GIVEN PASSAGE -

Impact Soundworks Shreddage 3 Fretless
Desktop Jaco Jockeys, your instrument awaits

I’ve been a fan of Impact Soundworks libraries since Sitar Nation, well over a decade ago. It’s playable and realistic without adding unnecessary complications to the user interface.

That trend continues with their Shreddage titles and Pedal Steel Guitar library. Their new release, Shreddage 3 Fretless, continues in the company’s tradition of faithfully reproduced instruments whose thoughtful articulations are right under your fingertips.

There have been tons of fretless basses reproduced in sampled libraries. This one is among the few that nails the appealing expressiveness of the fretless bass, while successfully avoiding the static, snapshot-like effect that often plagues these sounds.  

The library captures the sound of a five-string Ibanez fretless bass, whose overall tone is mellower than a Fender fretless Jazz Bass. That difference is more pronounced in the lower ranges of the instrument, in which the Ibanez attack sounds a bit smoother.

A Bite control that follows MIDI CCs lets you approximate that gnarly, toward-the-bridge, Jazz-bass tone, but it’s not quite as growly. Nevertheless, Impact Soundworks provides plenty of tools to create a more aggressive instrument.

The UI divides into two main areas: Shreddage Engine, which offers a Main page and three sub-pages of tweaks for performance, articulations, and the like , and Console, in which you can set up mixing and effects-processing options.

Click-target data:
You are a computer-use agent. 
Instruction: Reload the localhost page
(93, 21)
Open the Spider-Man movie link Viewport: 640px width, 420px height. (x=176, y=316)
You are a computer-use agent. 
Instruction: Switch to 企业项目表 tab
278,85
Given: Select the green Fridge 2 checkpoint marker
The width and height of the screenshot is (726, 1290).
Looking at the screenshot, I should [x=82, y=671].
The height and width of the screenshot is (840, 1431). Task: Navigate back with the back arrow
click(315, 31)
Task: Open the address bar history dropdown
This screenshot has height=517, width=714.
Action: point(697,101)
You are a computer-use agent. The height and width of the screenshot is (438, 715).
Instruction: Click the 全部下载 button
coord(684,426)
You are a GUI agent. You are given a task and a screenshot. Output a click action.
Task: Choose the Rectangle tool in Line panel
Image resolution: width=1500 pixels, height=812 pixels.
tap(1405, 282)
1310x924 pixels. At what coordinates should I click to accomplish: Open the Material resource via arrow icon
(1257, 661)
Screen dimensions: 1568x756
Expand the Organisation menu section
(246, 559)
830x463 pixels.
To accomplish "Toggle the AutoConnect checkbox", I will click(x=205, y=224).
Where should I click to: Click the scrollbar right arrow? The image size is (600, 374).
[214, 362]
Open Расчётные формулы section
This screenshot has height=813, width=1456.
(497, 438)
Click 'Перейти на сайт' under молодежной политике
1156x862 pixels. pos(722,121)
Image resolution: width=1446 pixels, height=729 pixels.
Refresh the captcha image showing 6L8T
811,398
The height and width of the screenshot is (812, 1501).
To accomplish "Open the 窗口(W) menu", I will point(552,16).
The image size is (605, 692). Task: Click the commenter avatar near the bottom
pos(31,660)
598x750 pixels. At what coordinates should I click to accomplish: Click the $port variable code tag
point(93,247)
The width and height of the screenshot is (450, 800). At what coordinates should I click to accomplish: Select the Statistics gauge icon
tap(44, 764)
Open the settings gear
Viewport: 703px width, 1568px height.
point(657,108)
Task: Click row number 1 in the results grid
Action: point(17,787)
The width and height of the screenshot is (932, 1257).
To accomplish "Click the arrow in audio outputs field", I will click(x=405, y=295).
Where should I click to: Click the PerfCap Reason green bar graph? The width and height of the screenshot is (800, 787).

YOUR OBJECTIVE - Write out the review of Shreddage 3 Fretless above word for word, in full.

EXERCISE ANSWER -
Impact Soundworks Shreddage 3 Fretless
Desktop Jaco Jockeys, your instrument awaits

I’ve been a fan of Impact Soundworks libraries since Sitar Nation, well over a decade ago. It’s playable and realistic without adding unnecessary complications to the user interface.

That trend continues with their Shreddage titles and Pedal Steel Guitar library. Their new release, Shreddage 3 Fretless, continues in the company’s tradition of faithfully reproduced instruments whose thoughtful articulations are right under your fingertips.

There have been tons of fretless basses reproduced in sampled libraries. This one is among the few that nails the appealing expressiveness of the fretless bass, while successfully avoiding the static, snapshot-like effect that often plagues these sounds.  

The library captures the sound of a five-string Ibanez fretless bass, whose overall tone is mellower than a Fender fretless Jazz Bass. That difference is more pronounced in the lower ranges of the instrument, in which the Ibanez attack sounds a bit smoother.

A Bite control that follows MIDI CCs lets you approximate that gnarly, toward-the-bridge, Jazz-bass tone, but it’s not quite as growly. Nevertheless, Impact Soundworks provides plenty of tools to create a more aggressive instrument.

The UI divides into two main areas: Shreddage Engine, which offers a Main page and three sub-pages of tweaks for performance, articulations, and the like , and Console, in which you can set up mixing and effects-processing options.